If you can’t make a decision, there’s a good chance that you’re afraid of something. Figure out what it is and write it down. Ask yourself what you’ll do if your fear comes to pass. Is it truly possible? If so, how will you cope?

For example, you might be considering a job change but fear the financial risks. Maybe the new job pays less than your current job. Consider how the reduced income will affect your life and how you might deal with it. Then set your fear aside and make the decision that seems best to you.

Many people who have trouble making decisions tend to over-analyze. There comes a time when no matter how much information you have, or how much logic you’ve applied, the decision isn’t going to get any easier.

Set a time limit on your research, list-making, and pondering. Then ask yourself: “Which would do me the most good: A or B?” Quickly rate each option from one to ten. Go with your gut. The option with the higher number is the option you should choose.

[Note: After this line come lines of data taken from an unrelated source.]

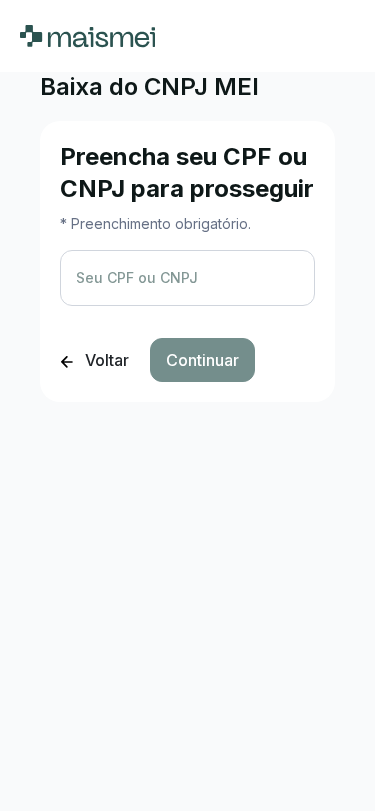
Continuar (202, 360)
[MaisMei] (87, 36)
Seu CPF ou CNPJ (137, 277)
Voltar (105, 360)
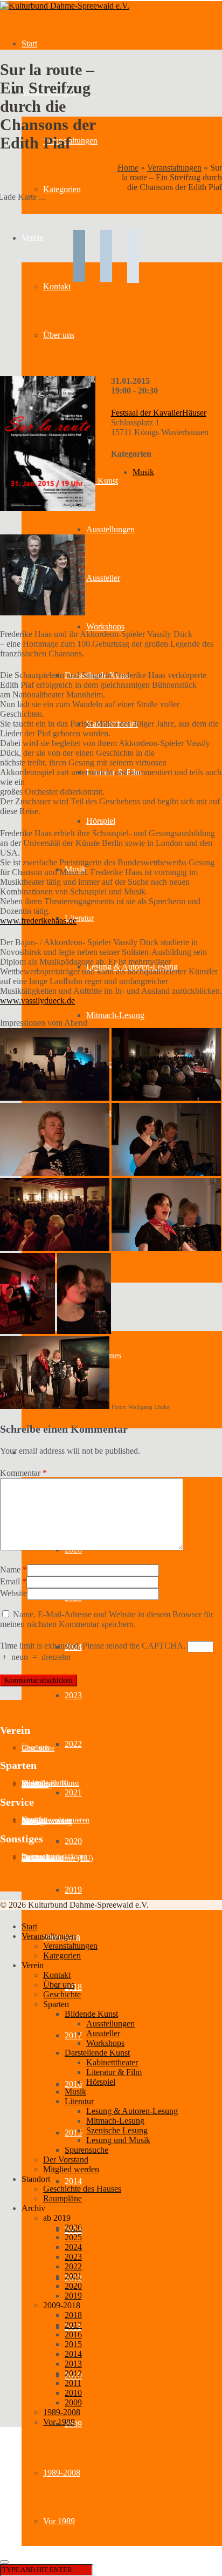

To become an expert at anything, you need to practice. Start making little decisions every day. Shoot for at least 10 decisions. Decide what you’re going to have for lunch and what route you’re going to take to work. Go to your favorite store and choose one small purchase. As little things come up throughout the day, practice making faster decisions. Unless it’s a big one, don’t put it off. Give yourself a time limit and decide!

Sometimes, decisions seem much bigger than they really are. Maybe you’re struggling with a new car purchase. Will it really matter 10 years from now which car you choose?

The answer might be “No!” But even when it’s “Yes!”, remind yourself that many decisions are reversible. You can sell the car if it doesn’t work out. You might be able to move back if you don’t like the new town. You can quit your new job if it’s really horrible. Try not to take the decision more seriously than you need to. Be realistic about the risks involved.

List your strengths. Are you smart? Funny? Creative? Ask yourself if you can incorporate your strengths into your decision-making process. For example, if you’re creative, consider making a collage to represent each choice in front of you. Your strengths can also help you achieve what you set out to do, once you’ve made a choice.

Finally, accept the power of “good enough,” especially if you tend to be a perfectionist. None of us can achieve perfection all of the time.